Too much movement impeded his ability to see the ball better and determine whether he was getting a good pitch to hit. Hitters are constantly balancing an approach that’s both aggressive and patient. Avelino has been putting himself in a more advantageous position in each at-bat by finding that balance and getting a good eye on the ball.

“Calming the movements down has allowed him to see the ball better. He has better judgment in terms of what type of swing he wants to put on the ball,” Osborn said.

In reflecting on his recent success, as well as his overall growth defensively and at the plate, Avelino’s answer is clear-cut.

“Being consistent every day is a big part of it,” he said.

But wait. Amid all this strong development on the field, there’s something else on Avelino’s agenda: learning English. Osborn recalls that even before this season, his drive to improve extended to learning the language. His manager views it as another example of Avelino’s determination.

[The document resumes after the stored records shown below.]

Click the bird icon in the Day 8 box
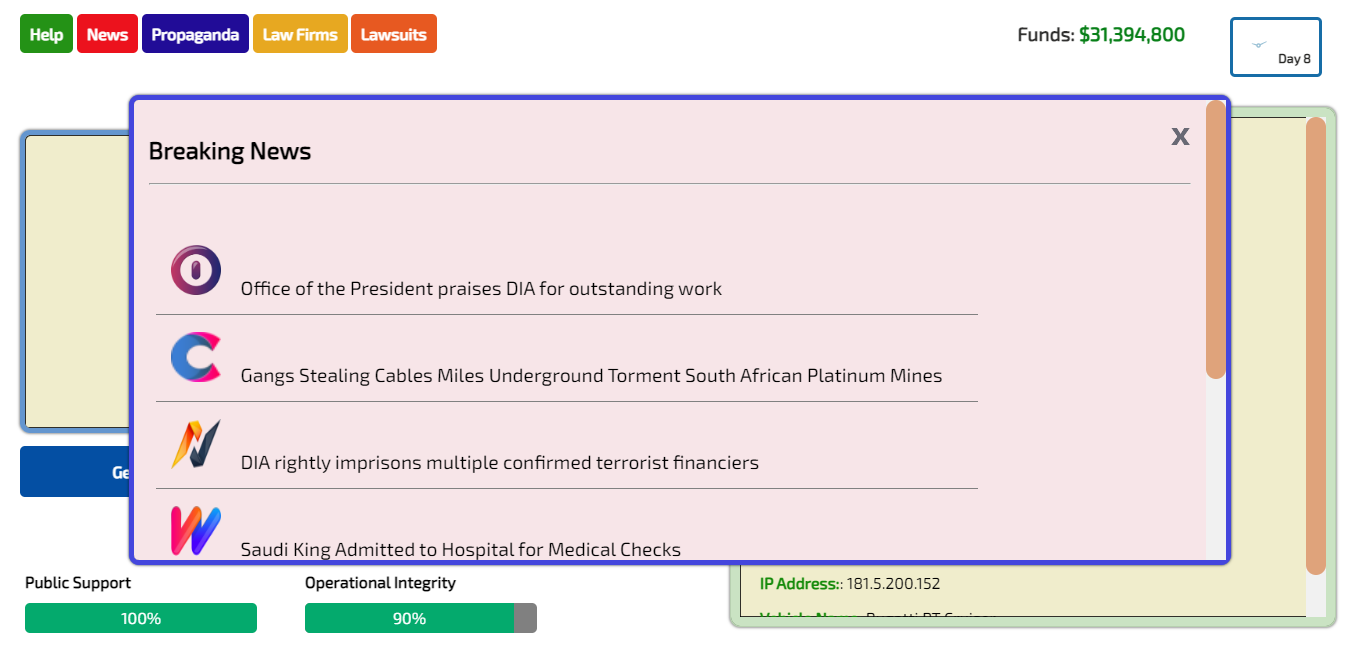pos(1259,44)
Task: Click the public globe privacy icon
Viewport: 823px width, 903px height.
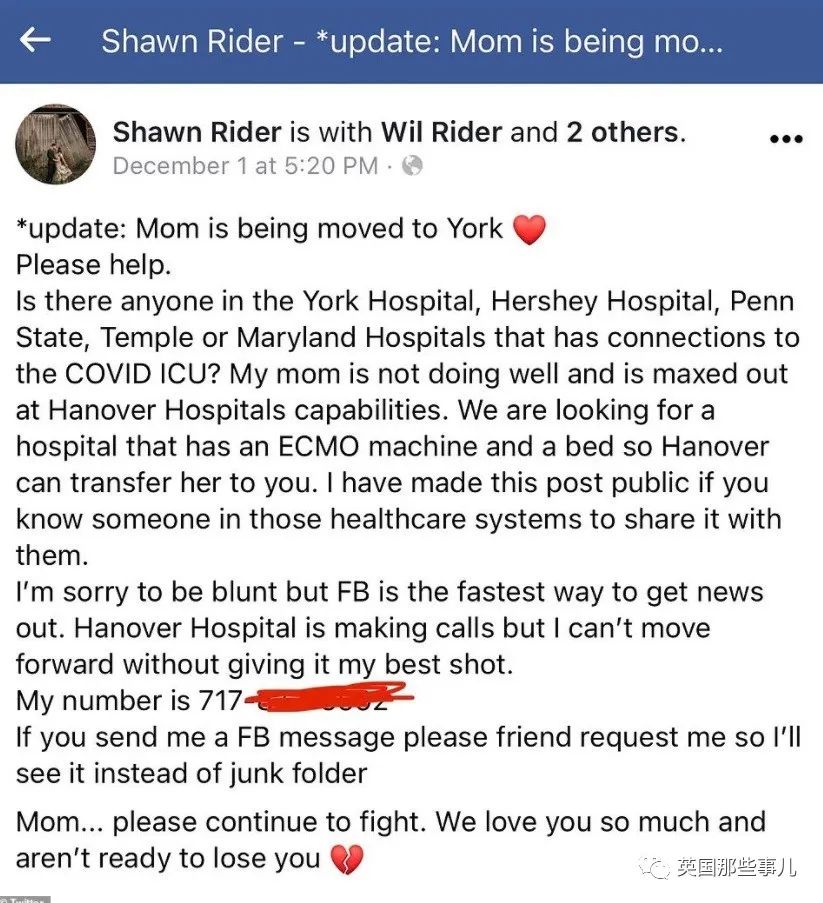Action: pos(412,166)
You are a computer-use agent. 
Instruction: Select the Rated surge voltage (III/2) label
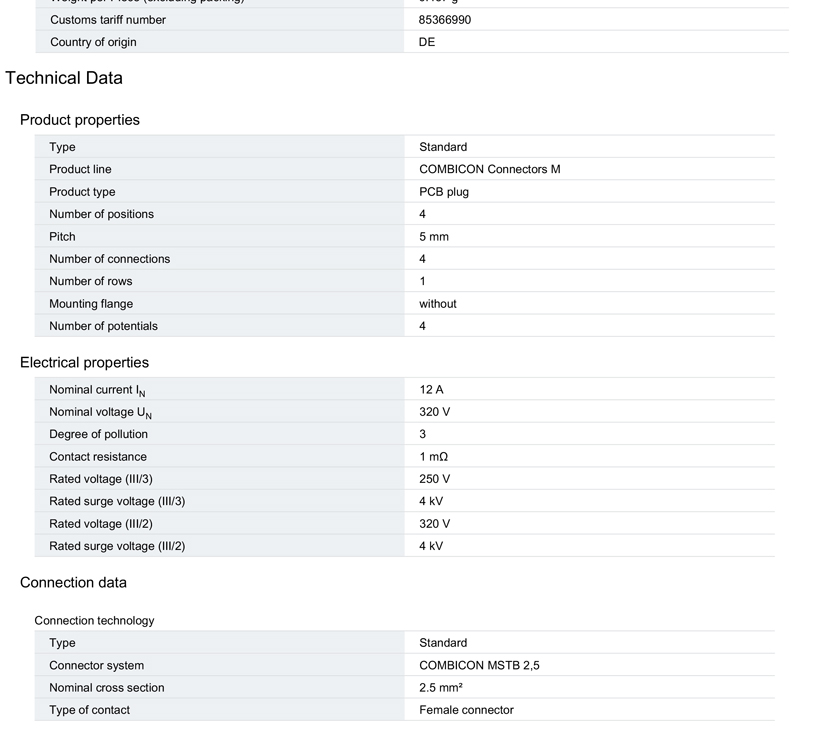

“I used to see him over in the complex in our computer room, on the computer doing Rosetta Stone for English. He speaks and understands ok. But now with my wife being from Brazil, I’m introducing him to Portuguese. So he’s been using some,” Osborn said with a laugh. “He’s not shy, he’s very comfortable. He’s like a sponge. He just wants to learn.”

*Thank you to Tampa catcher Wes Wilson who acted as translator for this interview.